◆ Task prompt
Copy the records word for word, starting with the first line and ending with the line that contains "center [550, 328].".

◆ Supplied records
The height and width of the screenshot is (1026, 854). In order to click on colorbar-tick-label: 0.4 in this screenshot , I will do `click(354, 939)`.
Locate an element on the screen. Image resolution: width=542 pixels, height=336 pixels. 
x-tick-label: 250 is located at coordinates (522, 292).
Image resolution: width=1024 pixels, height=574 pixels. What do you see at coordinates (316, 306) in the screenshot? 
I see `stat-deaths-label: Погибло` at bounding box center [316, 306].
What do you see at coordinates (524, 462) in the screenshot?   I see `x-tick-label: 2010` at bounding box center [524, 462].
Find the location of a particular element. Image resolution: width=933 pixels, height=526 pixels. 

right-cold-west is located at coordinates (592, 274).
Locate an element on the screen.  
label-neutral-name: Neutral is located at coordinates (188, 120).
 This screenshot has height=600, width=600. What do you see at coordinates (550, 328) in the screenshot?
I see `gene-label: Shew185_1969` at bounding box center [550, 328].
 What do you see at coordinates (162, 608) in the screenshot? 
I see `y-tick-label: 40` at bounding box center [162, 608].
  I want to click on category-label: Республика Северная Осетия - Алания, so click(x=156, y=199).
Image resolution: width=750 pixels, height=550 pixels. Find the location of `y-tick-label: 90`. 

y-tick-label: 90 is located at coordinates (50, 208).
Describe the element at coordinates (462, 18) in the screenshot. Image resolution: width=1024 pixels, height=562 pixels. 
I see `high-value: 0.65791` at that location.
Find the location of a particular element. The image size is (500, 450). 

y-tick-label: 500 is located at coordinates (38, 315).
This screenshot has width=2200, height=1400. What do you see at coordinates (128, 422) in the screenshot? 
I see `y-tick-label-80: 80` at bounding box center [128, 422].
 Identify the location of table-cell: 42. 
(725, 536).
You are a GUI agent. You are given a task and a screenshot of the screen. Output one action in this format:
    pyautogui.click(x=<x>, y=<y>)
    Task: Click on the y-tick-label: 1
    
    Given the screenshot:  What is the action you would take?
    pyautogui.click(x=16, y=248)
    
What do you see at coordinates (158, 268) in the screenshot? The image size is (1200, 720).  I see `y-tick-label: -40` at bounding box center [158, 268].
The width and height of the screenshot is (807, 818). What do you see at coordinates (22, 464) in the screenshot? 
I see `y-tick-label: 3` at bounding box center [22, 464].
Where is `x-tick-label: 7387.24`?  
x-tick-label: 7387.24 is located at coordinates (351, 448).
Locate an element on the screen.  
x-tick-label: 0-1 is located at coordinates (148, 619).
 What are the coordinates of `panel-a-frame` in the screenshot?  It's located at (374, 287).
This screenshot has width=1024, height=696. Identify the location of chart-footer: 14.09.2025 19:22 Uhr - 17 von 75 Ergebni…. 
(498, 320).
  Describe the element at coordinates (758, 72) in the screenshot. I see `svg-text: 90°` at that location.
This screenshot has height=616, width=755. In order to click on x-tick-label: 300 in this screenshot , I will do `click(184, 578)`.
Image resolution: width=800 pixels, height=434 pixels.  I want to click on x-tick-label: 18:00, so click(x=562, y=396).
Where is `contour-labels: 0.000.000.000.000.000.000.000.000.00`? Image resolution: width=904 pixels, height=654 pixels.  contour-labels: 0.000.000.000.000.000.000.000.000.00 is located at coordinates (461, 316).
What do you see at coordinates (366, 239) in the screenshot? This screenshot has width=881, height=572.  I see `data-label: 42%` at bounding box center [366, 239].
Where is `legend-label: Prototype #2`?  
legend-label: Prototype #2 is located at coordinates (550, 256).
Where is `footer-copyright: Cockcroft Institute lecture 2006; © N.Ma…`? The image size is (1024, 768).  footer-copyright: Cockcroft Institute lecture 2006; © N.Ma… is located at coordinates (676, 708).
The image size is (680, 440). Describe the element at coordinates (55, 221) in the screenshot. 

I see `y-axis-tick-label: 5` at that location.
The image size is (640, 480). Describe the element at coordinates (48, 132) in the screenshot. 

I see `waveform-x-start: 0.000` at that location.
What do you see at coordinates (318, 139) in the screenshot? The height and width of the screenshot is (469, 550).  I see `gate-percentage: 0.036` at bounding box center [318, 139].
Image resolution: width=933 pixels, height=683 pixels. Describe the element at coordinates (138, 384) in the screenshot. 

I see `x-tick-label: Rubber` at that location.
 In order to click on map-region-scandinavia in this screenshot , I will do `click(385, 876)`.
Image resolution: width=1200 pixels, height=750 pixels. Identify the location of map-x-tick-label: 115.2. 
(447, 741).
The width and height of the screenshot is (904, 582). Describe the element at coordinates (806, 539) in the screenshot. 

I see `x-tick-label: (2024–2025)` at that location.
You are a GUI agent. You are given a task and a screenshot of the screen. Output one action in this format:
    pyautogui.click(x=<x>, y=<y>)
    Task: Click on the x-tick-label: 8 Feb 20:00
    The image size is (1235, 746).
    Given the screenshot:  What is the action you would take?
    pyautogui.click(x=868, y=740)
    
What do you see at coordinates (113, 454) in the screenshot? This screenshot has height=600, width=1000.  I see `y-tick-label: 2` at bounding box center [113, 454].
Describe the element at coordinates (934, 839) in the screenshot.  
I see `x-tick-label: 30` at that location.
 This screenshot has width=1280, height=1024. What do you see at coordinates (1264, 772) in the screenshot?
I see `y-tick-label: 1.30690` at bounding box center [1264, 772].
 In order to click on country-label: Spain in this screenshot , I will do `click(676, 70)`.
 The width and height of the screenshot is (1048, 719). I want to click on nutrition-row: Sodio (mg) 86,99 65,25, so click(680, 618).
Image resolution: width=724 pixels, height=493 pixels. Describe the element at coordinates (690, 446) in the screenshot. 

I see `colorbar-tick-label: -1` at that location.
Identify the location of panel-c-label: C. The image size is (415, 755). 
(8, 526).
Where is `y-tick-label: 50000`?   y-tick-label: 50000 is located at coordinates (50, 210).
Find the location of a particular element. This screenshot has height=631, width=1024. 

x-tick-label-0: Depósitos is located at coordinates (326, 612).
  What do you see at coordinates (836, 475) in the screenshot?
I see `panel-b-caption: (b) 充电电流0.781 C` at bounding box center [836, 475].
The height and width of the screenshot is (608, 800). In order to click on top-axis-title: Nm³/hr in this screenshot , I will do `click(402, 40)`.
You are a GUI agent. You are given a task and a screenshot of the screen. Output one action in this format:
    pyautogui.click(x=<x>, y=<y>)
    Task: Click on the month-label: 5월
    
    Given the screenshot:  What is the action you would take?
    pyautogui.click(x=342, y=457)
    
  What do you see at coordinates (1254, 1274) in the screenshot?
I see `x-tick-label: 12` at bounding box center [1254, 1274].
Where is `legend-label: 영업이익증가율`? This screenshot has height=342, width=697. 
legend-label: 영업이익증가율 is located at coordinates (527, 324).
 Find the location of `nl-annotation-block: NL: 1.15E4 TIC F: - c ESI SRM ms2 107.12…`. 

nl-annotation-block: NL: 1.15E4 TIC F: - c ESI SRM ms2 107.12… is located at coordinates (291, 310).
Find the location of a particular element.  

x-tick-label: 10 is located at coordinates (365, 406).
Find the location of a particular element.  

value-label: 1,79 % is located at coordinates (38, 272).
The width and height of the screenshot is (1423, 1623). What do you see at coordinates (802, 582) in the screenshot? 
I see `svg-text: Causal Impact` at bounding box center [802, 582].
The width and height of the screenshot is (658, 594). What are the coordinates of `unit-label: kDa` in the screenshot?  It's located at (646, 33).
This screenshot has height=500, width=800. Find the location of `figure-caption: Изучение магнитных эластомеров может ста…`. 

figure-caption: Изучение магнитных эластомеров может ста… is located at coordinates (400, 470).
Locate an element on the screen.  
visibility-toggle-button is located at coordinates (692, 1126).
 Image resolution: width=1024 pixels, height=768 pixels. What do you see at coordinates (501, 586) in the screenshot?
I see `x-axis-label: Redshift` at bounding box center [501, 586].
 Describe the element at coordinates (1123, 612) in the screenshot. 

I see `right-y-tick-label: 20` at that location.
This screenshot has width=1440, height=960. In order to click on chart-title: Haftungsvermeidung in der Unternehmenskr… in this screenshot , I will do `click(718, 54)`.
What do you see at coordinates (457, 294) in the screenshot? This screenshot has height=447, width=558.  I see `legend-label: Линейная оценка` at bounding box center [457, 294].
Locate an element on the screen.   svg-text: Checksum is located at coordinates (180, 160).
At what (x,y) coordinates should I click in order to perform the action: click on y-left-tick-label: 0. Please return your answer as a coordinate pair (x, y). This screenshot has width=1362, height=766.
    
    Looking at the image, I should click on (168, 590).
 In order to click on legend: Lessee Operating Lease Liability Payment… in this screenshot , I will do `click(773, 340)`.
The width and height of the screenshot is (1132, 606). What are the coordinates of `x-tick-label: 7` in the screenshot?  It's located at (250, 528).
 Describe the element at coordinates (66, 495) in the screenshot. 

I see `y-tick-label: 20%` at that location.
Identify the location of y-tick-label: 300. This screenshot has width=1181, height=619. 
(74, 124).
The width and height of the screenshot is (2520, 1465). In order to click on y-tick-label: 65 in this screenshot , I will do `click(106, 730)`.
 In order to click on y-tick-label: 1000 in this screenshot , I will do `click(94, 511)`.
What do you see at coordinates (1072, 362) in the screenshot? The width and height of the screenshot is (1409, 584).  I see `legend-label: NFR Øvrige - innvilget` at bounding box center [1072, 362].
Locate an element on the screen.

◆ Result below
The height and width of the screenshot is (1026, 854). In order to click on colorbar-tick-label: 0.4 in this screenshot , I will do `click(354, 939)`.
Locate an element on the screen. Image resolution: width=542 pixels, height=336 pixels. 
x-tick-label: 250 is located at coordinates (522, 292).
Image resolution: width=1024 pixels, height=574 pixels. What do you see at coordinates (316, 306) in the screenshot? 
I see `stat-deaths-label: Погибло` at bounding box center [316, 306].
What do you see at coordinates (524, 462) in the screenshot?   I see `x-tick-label: 2010` at bounding box center [524, 462].
Find the location of a particular element. Image resolution: width=933 pixels, height=526 pixels. 

right-cold-west is located at coordinates (592, 274).
Locate an element on the screen.  
label-neutral-name: Neutral is located at coordinates (188, 120).
 This screenshot has height=600, width=600. What do you see at coordinates (550, 328) in the screenshot?
I see `gene-label: Shew185_1969` at bounding box center [550, 328].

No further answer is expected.